Asmita, il senso dell’io, è
annoverato da Patanjali tra i cinque impedimenti (kilesha) della mente, come causa di
sofferenza.
Negli yoga sutra, asmita viene descritto come “il confondere la coscienza con
ciò che è soltanto il riflesso o contenuto della coscienza”.
Nella filosofia Yoga-Vedanta,
tutta la manifestazione, tutto ciò che esiste, è l’espressione multiforme di un
unica Realtà sottostante e illimitata che è descritta in vario modo e principalmente come Coscienza.
L’universo è dunque
permeato di intelligenza, di energia,
di consapevolezza, in forme praticamente infinite e continuamente mutevoli. Il corpo e la mente sono forme o veicoli, attraverso cui la coscienza infinita si manifesta e si esprime.
Il senso dell’ego si
manifesta nel momento in cui noi ci identifichiamo, con la forma particolare
che la Realtà assoluta assume in un preciso istante, quando crediamo di essere
soltanto quello che il corpo è in quel momento e quello che la mente pensa in
un preciso momento.
Il continuo identificarsi con gli stati mentali, con il
flusso di pensieri e di sensazioni è ciò che genera il senso dell’ego, che sarà
ora triste ora felice a seconda di quali sensazioni e del tipo di pensieri e di
emozioni che lo attraversano, quindi costantemente condizionato.
Non dobbiamo credere che
sia un fattore esclusivamente negativo, di per se l’io crea un senso di unità
in ciò che altrimenti sarebbe solo un flusso caotico di stati mentali senza alcun senso di continuità e di
struttura.
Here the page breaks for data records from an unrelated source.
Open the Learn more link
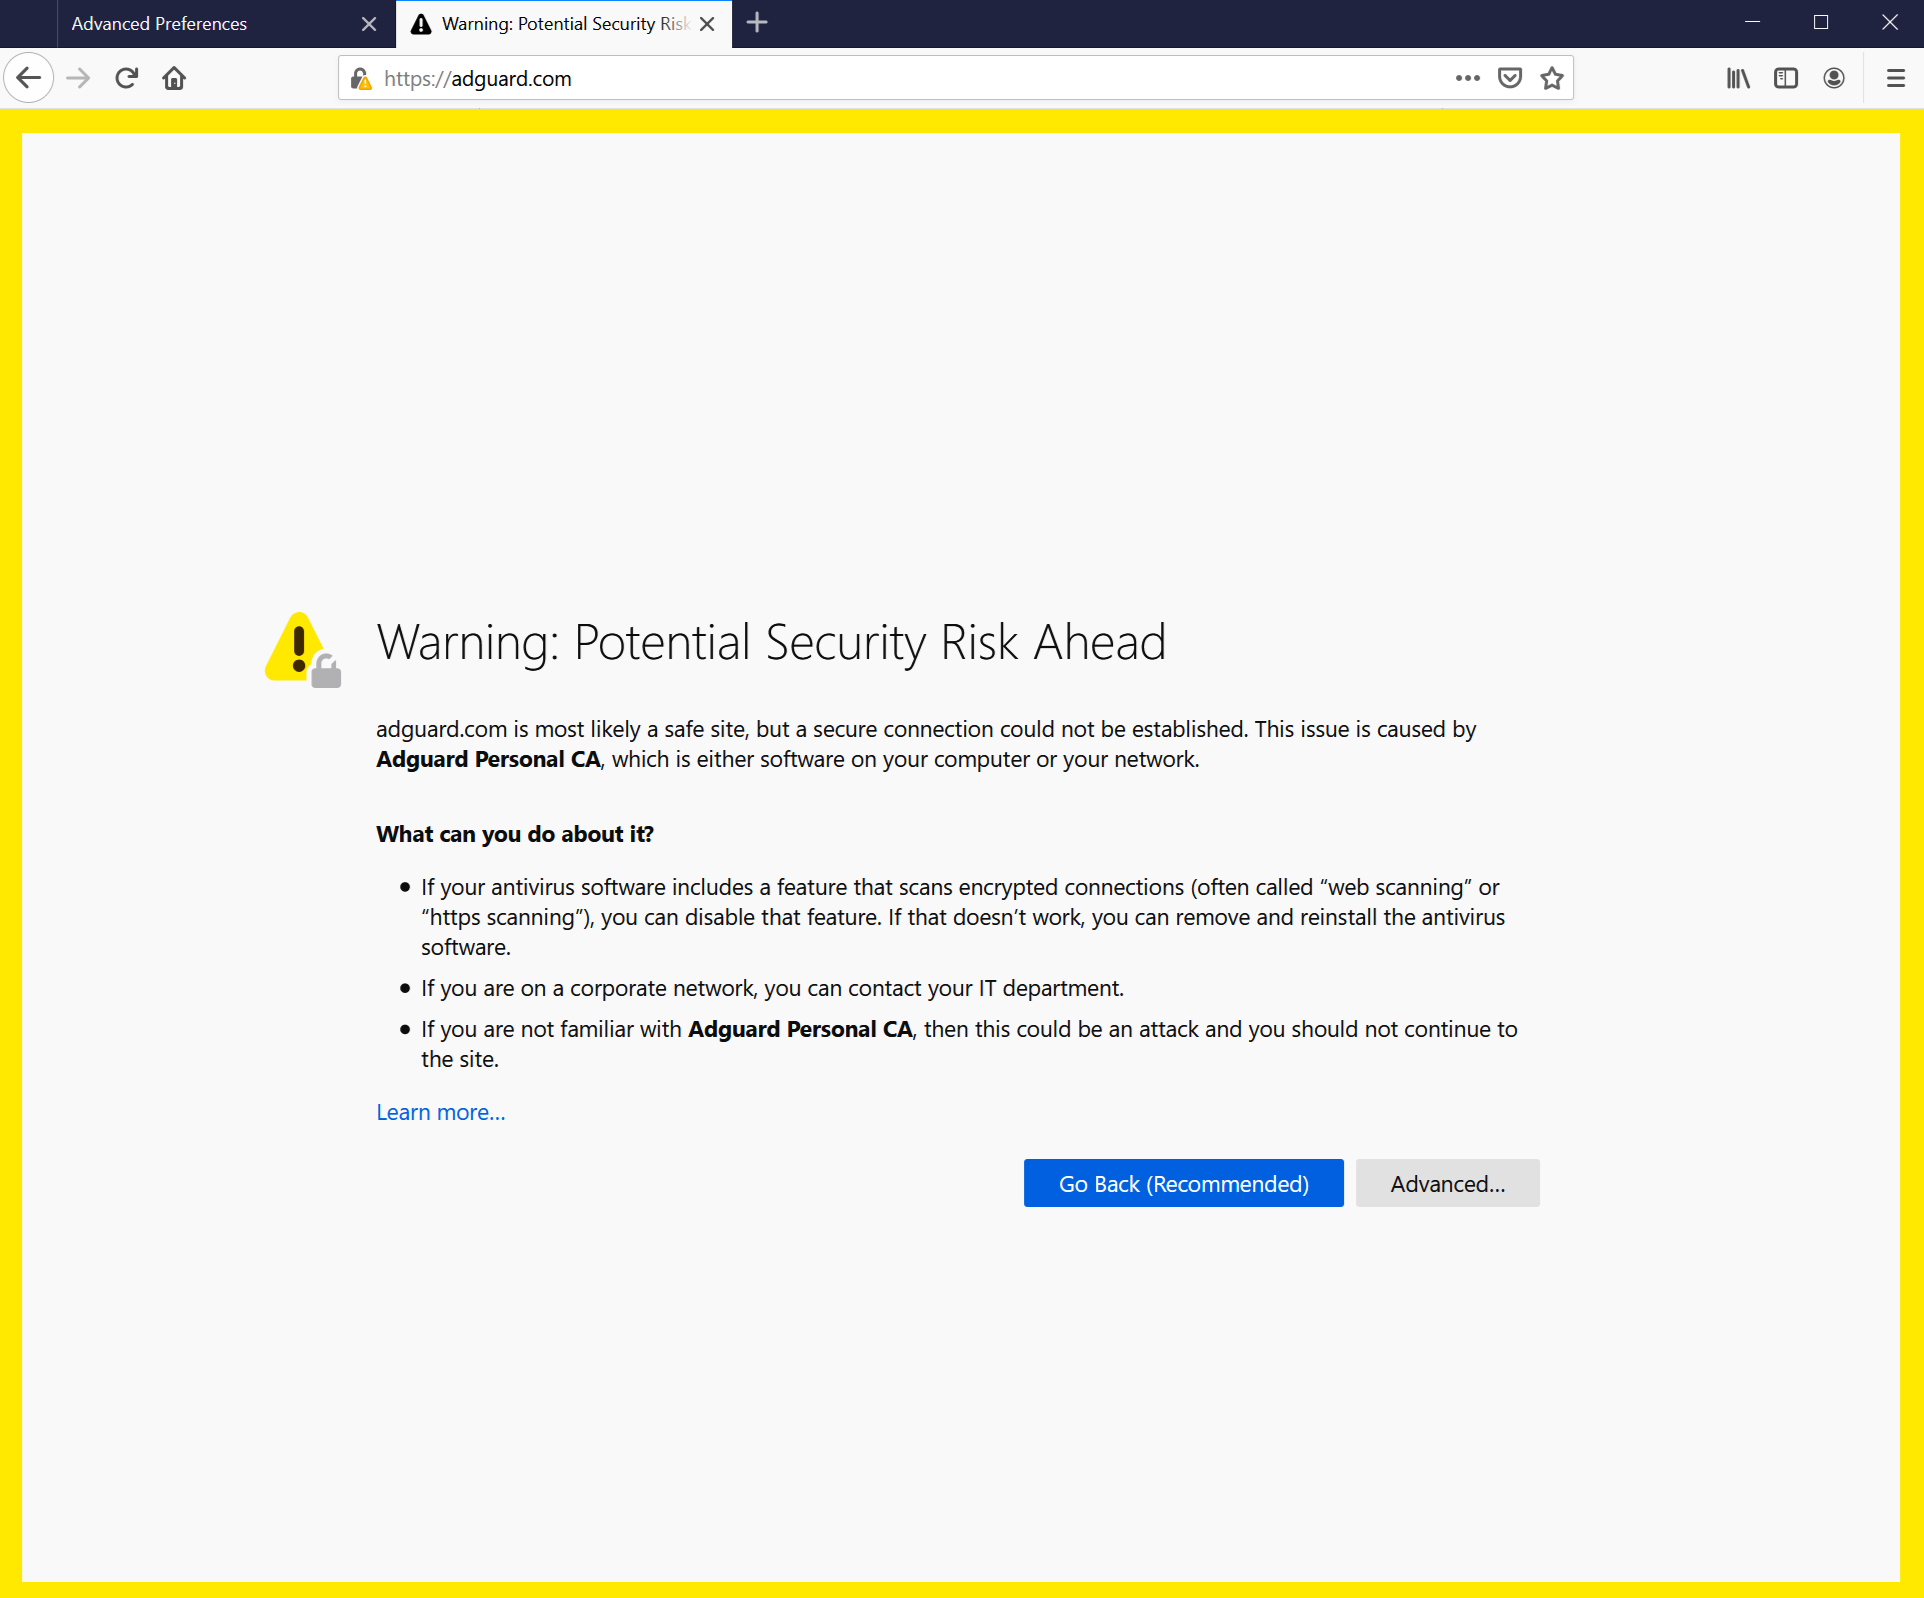point(439,1112)
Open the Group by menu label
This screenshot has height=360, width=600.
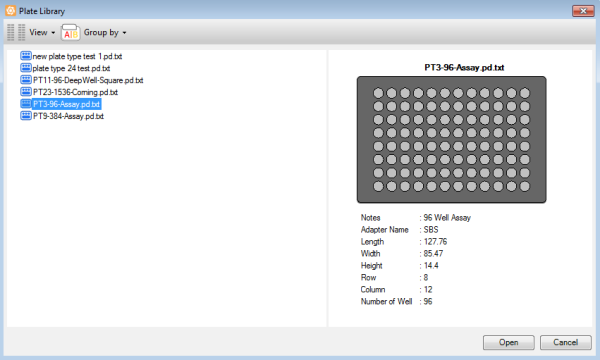(x=101, y=33)
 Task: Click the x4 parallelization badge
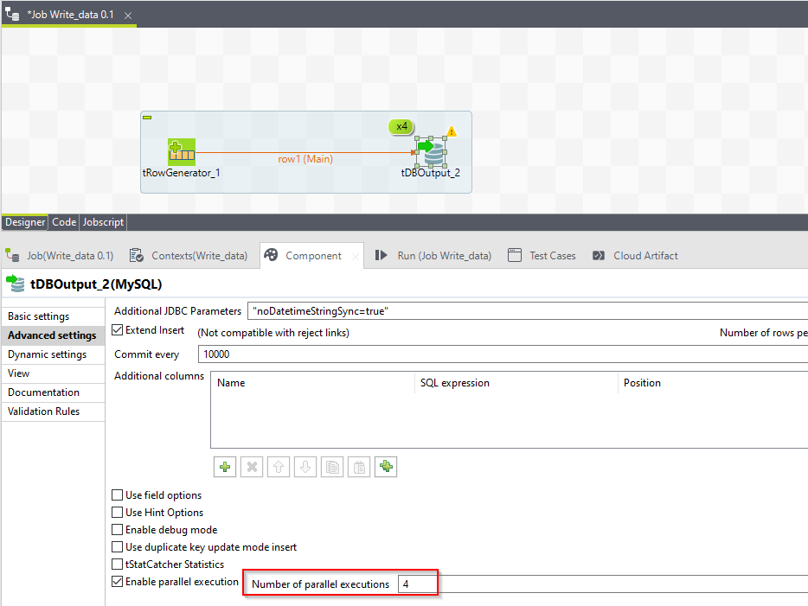[401, 127]

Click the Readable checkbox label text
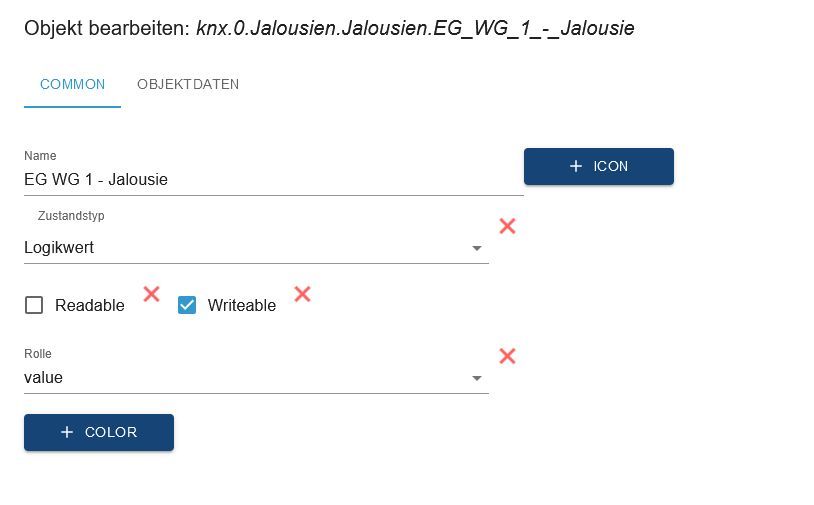[90, 306]
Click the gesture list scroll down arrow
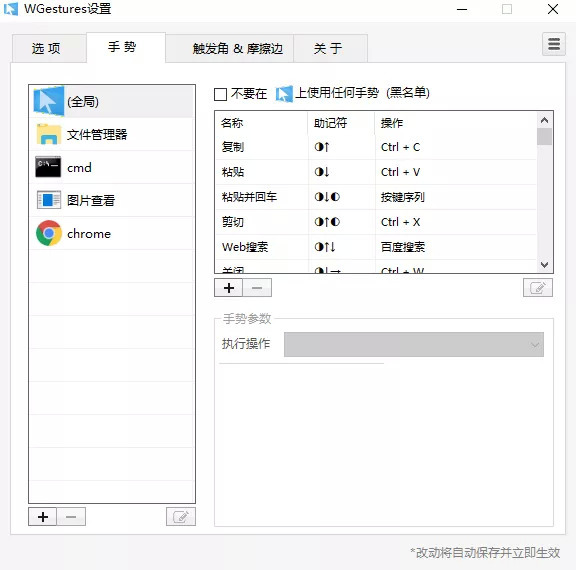 [544, 265]
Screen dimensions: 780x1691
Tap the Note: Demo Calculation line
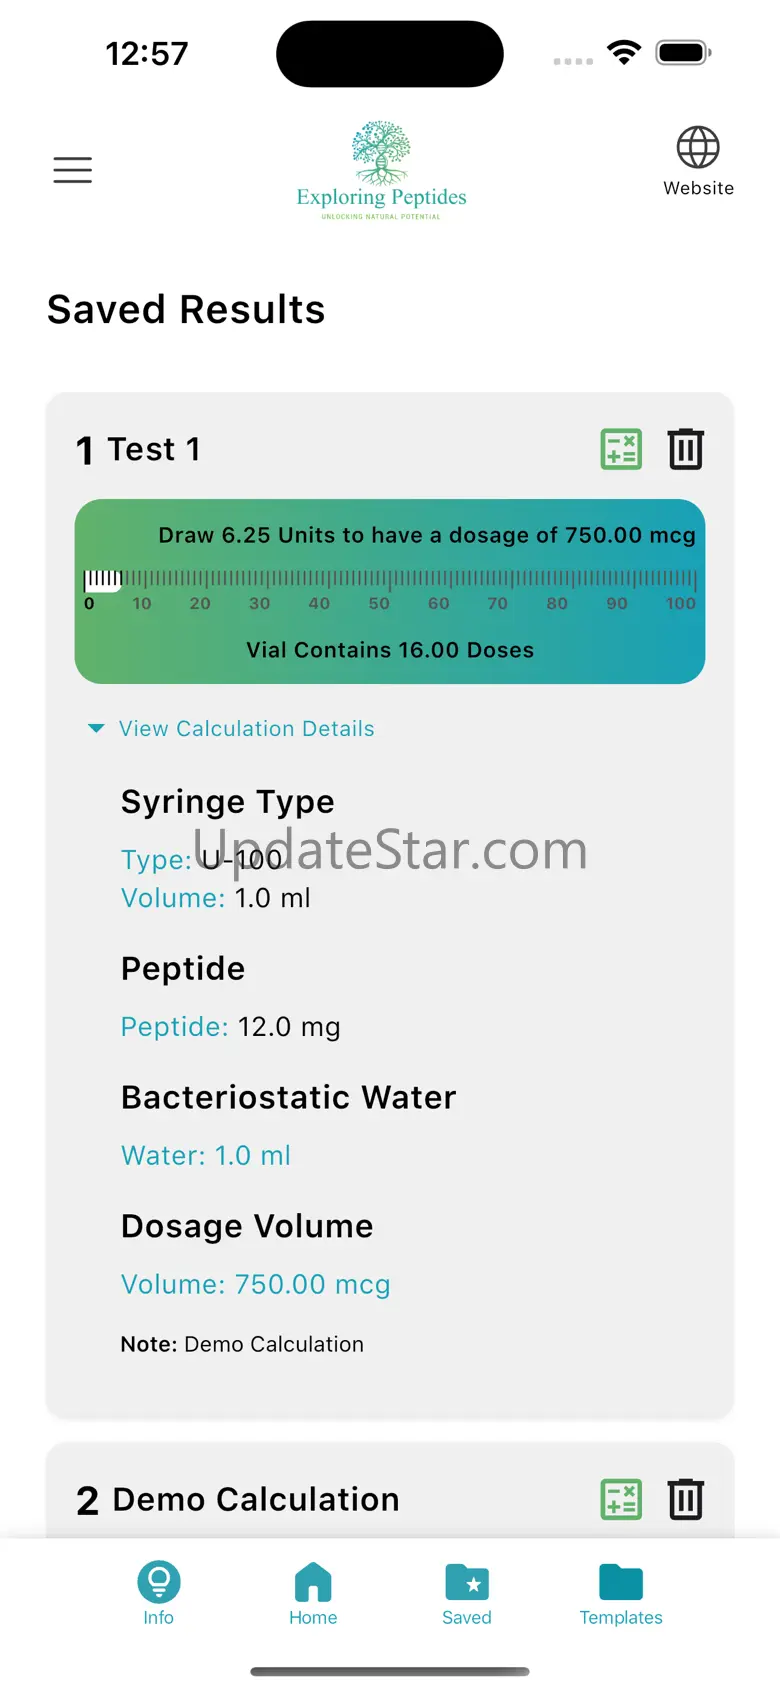click(x=242, y=1344)
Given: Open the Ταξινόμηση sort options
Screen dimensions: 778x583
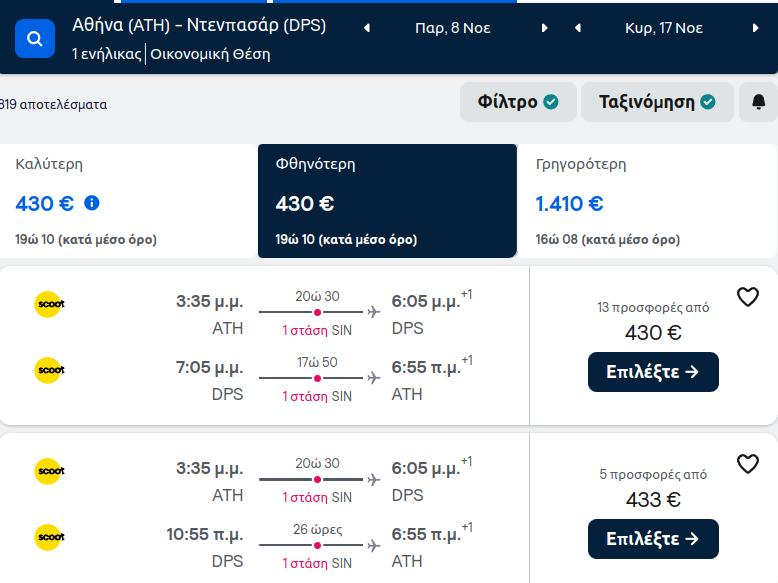Looking at the screenshot, I should pyautogui.click(x=657, y=102).

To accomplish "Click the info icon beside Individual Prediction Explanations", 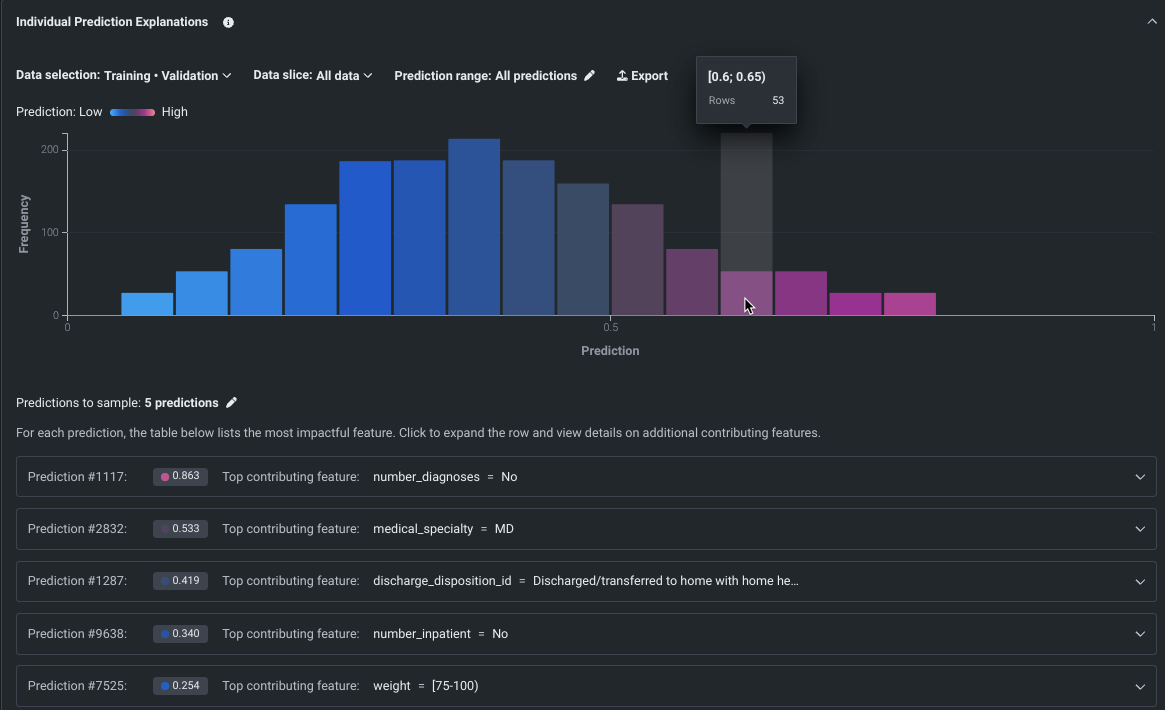I will tap(228, 22).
E’ uno stadio evolutivo necessario.

Il problema nasce quando ci si
ferma a questo livello. Quando si prende questo minuscolo frammento di realtà
temporanea, per la nostra essenza ultima e permanente, quando crediamo che ciò
sia veramente il nostro essere.
Possiamo considerare la
pratica dello yoga come una pratica di progressiva disidentificazione dai
contenuti del mentale e dello spostare l’asse, il centro del nostro essere
verso ciò che contiene, conosce e dà forma ai diversi
stati mutevoli che sperimentiamo; la coscienza-consapevolezza. E’
principalmente attraverso la pratica di Dyana, nella meditazione,
che la coscienza osserva i propri contenuti mutevoli senza perdersi in essi, senza
lasciarsi risucchiare o ipnotizzare.

Riuscire a discriminare il contenitore
dal contenuto, quelli che nella Gita vengono chiamati "Il campo e
il conoscitore del campo", lo spazio dagli oggetti contenuti nello
spazio, è un lavoro lento continuo e progressivo, non facile, ma essenziale e
profondamente appagante, se non altro perché ci mette in contatto con la nostra
essenza profonda, con ciò che siamo veramente.
Scopriamo progressivamente
che la capacità di essere coscienti e consapevoli della nostra esperienza ci
rende più liberi e meno assorbiti dall’emozione e dal flusso di pensieri
presente nel momento.

I contenuti della
mente, pur rimanendo presenti diverranno via via meno invasivi, meno rumorosi, e
impareremo via via a vedere sempre meglio
il loro non essere solidi e permanenti come credevamo e dunque anche meno
temibili. Accanto a questi contenuti, prende forma in noi la luce della
consapevolezza, una forza cosciente, affidabile, spaziosa, che è in grado di
conoscere, accogliere, trasformare e
guarire.
La consapevolezza-coscienza è quindi da un lato sia il risultato del nostro esercitare costantemente l’attenzione, la mente si stabilizza e
si raccoglie intorno ad un oggetto, sia l’essenza della realtà ultima che non
può essere generata o raggiunta perché sempre presente, luminosa e infinita,
fuori dal tempo (non-nata). All’interno di questo apparente paradosso si
inserisce con umiltà e grandezza la nostra pratica.